The main difference between the two, apart from the fact that Hugo is mostly a Christmasy children’s movie and Shutter Island a dark adult thriller, is that the former has a very weak story while the latter has a stunningly intelligent plot – although it’s not as captivating visually. For a viewer with a taste like mine, Hugo feels very empty overall but a movie like Shutter Island would be very satisfying.

Being voted movie of the year by the National Board of Review and being nominated for almost every award imaginable, my expectations for Hugo were rather high. And frankly, it has all the ingredients to truly take your breath away: good actors, Paris, breathtaking visuals, a great director…. Sadly though, despite all of its potential, Hugo fails miserably. It remains flat, convoluted, very useless and emotionally flat. It may be breathtaking visually but on the overall, it’s a clockwork lemon.

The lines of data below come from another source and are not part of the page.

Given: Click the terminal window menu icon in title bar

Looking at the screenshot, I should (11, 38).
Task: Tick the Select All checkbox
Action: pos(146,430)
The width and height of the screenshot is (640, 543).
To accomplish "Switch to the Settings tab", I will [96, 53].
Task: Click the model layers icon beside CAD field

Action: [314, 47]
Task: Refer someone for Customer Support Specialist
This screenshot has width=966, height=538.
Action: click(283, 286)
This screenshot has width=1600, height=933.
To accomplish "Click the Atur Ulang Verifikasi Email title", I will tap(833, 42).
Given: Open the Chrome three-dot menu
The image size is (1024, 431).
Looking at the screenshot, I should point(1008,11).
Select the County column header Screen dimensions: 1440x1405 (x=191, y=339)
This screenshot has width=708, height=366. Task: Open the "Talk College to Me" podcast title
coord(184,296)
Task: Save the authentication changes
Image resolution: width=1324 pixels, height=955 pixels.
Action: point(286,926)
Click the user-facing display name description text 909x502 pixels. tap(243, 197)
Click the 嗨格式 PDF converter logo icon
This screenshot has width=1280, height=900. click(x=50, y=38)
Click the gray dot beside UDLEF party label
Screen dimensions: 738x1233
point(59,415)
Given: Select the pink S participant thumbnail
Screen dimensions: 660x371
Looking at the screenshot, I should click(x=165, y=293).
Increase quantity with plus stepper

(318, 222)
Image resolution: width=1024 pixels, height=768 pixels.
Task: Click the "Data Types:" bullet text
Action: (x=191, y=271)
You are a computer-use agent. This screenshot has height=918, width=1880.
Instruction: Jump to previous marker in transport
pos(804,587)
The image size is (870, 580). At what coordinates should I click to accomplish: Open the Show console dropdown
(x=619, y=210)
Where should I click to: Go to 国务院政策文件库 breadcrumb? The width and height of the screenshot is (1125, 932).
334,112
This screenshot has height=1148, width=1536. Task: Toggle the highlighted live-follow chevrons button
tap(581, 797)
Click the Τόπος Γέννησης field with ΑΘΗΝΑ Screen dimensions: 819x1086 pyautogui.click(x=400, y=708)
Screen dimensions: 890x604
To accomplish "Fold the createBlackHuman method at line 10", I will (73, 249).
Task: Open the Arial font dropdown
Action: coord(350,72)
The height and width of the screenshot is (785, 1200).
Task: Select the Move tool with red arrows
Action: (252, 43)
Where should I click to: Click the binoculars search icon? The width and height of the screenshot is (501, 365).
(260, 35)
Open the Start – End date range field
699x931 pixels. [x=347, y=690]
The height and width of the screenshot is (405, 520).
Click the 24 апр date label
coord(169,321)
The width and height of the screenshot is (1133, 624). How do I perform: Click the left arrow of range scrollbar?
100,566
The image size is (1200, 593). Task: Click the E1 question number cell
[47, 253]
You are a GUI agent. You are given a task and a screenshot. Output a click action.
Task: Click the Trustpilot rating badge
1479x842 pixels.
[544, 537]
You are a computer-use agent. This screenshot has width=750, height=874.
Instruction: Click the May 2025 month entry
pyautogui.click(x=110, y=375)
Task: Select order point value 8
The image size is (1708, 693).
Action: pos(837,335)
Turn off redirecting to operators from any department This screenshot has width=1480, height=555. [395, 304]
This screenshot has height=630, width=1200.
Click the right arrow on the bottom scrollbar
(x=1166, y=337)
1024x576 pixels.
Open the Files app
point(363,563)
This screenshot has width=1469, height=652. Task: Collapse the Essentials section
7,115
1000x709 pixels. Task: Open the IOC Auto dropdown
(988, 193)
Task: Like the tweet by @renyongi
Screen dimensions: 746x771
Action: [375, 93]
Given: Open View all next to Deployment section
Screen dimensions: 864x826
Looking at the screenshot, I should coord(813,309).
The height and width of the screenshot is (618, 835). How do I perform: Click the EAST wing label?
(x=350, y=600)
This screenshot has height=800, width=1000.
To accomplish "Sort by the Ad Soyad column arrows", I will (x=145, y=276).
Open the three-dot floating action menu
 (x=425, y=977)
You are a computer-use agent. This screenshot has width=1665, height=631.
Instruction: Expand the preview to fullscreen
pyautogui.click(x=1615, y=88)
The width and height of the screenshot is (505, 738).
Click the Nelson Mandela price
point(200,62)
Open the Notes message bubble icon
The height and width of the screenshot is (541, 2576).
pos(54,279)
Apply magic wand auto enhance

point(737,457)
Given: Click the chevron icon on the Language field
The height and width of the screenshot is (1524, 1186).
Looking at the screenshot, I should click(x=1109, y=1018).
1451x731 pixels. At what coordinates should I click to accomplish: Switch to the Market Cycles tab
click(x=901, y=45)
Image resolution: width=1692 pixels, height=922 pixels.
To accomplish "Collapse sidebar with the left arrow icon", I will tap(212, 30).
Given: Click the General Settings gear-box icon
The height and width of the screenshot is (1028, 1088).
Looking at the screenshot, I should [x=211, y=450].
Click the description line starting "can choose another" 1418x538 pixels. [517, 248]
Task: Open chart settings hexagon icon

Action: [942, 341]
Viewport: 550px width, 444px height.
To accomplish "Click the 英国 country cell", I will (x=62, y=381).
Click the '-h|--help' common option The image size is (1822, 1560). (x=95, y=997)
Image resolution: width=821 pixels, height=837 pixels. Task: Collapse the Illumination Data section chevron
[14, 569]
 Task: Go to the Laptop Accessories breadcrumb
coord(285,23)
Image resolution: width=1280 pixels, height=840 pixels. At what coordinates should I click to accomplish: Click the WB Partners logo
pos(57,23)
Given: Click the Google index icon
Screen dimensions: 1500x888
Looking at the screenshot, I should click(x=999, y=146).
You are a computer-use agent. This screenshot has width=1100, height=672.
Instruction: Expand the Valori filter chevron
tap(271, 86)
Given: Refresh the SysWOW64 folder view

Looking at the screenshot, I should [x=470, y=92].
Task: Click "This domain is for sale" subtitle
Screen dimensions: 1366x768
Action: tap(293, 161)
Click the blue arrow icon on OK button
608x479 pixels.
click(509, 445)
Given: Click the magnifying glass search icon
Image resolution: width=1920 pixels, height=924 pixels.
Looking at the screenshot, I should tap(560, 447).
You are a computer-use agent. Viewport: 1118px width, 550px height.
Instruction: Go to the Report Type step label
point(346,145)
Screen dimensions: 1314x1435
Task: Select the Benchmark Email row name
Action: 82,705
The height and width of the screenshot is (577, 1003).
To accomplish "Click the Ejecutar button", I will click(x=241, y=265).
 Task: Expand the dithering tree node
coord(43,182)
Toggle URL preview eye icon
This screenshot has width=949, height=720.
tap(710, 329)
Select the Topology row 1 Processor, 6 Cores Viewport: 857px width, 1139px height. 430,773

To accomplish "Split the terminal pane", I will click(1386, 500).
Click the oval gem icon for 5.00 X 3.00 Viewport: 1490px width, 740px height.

Perhaps instead of having “one of the most legendary directors of our time takes you on an extraordinary adventure” on Hugo‘s poster, the sentence should have really said: “One of the most legendary directors of our time takes you on a uselessly stupid adventure” – for a movie concerned with storytelling, Hugo sure fails at telling a very simple story.

Don’t waste your money on this if you want a decent movie for your children this Christmas. Just buy the Harry Potter and the Deathly Hallows Part 2 DVD. At least you’d want to watch that movie again. And at least that movie is truly stunningly, gorgeously, marvelously epic all around.